Users are downloading the CSV and then opening it in Excel (default on most systems with office installed). From what I've seen and understand when they add everything to the file that they want to be imported and click save in Excel it's not encoding it properly. Once they upload the changed file and PHP iterates over the CSV inserting data into the MySQL database it fails with something like "Unable to update record 1366:Incorrect string value: '\x9Arn's ...' for column 'rawContents' at row 1".

I'm not looking for a solution like "Don't use Excel" as that's not an option. I'm looking for a solution to take the uploaded file and make sure the encoding is set to UTF-8 so it's read properly into the database. Currently I am catching the Exception and if it contains the error "Incorrect string value" I output a friendly message to the user that there is invalid data, check encoding, and try again.

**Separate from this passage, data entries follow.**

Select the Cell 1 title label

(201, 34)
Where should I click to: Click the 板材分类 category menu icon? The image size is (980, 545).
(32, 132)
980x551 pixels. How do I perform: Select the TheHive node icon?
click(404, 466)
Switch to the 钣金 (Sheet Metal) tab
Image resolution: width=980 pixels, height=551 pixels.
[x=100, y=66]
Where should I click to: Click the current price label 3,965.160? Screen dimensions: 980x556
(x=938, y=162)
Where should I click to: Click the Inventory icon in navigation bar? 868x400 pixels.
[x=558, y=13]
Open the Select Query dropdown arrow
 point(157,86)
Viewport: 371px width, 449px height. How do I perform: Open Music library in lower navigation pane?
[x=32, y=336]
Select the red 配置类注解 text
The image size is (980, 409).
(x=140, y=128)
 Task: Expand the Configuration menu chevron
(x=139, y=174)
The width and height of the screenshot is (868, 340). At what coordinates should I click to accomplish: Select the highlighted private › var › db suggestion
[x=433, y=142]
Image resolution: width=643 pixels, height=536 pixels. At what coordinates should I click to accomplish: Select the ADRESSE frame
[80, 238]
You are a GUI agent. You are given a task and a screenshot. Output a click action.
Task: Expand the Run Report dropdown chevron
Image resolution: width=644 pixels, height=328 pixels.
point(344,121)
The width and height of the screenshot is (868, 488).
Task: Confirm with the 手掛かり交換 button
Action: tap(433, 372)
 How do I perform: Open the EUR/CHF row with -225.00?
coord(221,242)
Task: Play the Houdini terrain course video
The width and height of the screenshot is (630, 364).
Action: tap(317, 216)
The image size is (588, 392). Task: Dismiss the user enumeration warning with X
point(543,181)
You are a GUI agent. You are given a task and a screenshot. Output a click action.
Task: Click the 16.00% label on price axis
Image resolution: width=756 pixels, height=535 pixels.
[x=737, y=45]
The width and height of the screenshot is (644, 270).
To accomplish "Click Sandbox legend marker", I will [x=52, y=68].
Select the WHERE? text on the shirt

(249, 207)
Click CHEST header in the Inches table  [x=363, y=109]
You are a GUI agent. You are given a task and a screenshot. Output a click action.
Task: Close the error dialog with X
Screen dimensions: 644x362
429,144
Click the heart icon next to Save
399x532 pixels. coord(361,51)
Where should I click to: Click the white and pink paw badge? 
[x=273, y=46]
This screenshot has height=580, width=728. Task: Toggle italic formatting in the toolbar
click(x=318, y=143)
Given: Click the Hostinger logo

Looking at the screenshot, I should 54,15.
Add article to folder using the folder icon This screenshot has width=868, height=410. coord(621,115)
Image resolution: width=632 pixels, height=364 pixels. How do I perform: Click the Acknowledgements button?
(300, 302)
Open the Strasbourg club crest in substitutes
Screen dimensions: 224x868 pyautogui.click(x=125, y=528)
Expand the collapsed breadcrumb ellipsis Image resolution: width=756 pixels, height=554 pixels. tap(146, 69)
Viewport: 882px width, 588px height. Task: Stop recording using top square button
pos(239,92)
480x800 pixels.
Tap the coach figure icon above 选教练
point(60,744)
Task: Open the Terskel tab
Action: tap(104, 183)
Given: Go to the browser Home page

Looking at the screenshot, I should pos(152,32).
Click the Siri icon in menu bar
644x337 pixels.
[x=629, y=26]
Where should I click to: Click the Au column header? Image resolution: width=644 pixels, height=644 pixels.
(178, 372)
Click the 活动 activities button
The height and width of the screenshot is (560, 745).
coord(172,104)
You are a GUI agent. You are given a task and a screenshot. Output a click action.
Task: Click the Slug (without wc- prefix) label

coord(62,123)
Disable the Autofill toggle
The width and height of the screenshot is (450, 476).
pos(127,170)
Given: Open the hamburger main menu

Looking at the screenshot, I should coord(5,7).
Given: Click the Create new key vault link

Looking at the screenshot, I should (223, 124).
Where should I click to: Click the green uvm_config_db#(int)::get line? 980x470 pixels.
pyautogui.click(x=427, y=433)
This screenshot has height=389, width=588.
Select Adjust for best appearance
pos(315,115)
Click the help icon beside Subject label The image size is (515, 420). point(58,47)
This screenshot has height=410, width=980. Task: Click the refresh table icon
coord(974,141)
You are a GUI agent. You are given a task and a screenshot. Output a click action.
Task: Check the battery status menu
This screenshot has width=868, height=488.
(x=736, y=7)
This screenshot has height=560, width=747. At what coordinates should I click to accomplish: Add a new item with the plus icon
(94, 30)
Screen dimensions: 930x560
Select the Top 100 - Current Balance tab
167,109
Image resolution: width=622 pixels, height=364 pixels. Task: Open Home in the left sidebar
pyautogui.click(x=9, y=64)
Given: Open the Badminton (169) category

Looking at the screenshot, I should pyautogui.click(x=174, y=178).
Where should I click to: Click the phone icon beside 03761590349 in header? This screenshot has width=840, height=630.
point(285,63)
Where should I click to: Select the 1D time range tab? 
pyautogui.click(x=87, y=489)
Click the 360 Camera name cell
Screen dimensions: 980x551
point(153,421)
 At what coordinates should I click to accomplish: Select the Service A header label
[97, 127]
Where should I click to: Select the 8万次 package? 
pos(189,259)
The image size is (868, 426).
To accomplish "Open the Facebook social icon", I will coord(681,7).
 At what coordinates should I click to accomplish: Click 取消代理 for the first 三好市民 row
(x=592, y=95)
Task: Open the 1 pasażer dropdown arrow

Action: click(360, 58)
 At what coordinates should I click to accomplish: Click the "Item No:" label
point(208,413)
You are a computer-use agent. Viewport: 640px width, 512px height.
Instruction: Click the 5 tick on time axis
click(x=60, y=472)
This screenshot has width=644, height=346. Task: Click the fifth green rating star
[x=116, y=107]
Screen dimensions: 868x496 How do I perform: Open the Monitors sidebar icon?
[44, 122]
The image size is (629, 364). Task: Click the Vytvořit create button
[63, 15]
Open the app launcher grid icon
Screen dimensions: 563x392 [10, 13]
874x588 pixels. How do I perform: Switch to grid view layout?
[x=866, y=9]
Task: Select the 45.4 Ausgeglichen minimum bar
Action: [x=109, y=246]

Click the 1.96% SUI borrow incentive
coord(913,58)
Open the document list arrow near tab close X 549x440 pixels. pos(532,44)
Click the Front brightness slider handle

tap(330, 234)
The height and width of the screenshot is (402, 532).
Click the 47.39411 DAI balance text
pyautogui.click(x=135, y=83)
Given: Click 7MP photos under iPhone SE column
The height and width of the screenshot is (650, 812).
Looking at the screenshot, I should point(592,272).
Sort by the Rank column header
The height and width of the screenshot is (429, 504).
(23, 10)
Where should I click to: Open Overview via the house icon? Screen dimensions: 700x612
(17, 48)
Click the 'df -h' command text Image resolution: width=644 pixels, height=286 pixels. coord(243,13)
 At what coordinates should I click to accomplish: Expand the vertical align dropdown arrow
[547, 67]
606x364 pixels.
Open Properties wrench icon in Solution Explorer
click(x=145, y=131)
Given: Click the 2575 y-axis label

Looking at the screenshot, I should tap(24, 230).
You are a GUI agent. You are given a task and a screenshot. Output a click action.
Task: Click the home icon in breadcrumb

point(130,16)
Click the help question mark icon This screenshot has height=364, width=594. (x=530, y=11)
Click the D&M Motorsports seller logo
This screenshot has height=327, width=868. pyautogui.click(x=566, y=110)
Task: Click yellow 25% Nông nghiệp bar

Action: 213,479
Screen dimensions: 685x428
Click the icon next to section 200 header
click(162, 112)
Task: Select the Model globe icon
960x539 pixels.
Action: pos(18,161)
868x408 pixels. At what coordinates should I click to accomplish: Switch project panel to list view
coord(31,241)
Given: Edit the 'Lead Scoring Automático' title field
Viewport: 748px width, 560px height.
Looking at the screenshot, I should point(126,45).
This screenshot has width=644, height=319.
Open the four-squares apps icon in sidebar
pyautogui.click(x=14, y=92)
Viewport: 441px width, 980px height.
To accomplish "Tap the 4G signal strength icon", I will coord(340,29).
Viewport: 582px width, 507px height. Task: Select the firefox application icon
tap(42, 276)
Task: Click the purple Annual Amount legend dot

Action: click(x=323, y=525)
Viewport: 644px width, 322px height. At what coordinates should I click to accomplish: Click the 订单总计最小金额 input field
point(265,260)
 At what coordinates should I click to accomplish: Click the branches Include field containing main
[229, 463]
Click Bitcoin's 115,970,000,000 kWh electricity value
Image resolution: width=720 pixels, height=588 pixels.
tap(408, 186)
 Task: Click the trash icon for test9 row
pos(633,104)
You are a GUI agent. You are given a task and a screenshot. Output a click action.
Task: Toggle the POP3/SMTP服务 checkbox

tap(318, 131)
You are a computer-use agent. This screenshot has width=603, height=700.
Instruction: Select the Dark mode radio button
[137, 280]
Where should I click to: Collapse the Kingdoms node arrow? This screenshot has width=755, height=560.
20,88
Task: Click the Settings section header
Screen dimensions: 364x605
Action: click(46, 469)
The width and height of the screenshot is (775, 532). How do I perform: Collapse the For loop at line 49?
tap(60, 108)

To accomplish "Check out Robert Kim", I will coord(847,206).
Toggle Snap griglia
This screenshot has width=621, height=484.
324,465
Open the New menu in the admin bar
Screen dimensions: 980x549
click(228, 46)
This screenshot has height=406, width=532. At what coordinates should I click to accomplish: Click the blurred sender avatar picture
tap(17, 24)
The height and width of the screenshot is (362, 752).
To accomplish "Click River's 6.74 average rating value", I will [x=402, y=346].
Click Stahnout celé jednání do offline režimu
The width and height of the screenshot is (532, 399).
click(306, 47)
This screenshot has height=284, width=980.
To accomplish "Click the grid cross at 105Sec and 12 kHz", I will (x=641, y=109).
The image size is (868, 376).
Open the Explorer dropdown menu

I want to be able to process their CSV regardless and the rows with invalid data (if I can't read it in) would be ignored and stored for what I call "error rows" (any row that contains an error (invalid user input for column through validation) they can see what row, why, and export another CSV containing just the rows with errors)

I hope that's not too confusing or unclear. I found a way to detect a row that has non-utf8 characters in it using the following:

function utf8_clean($str, $ignore = true)
{
    return iconv('UTF-8', 'UTF-8//' . (($ignore) ? 'IGNORE' : 'TRANSLIT'), $str);
}

function contains_non_utf8($str)
{
    return (serialize($str) != serialize(utf8_clean($str)));
}

If there's some way to fix the encoding and get the correct character encoding to store it that'd be great. The second option I wanted to do is the "error rows" I mentioned, so if I can't get it in the right encoding I want to store it for exporting the "error rows" CSV files to fix those errors. But I don't know how I can store the "raw" contains of that row to allow exporting it as an error row in CSV.

Please feel free to throw ideas out there on what I can do about this. One option I've thought about going is supporting excel file importing since it seems to retain the UTF-8 encoding on saving if set on the template file, but I'd really like to see a way to still support CSV.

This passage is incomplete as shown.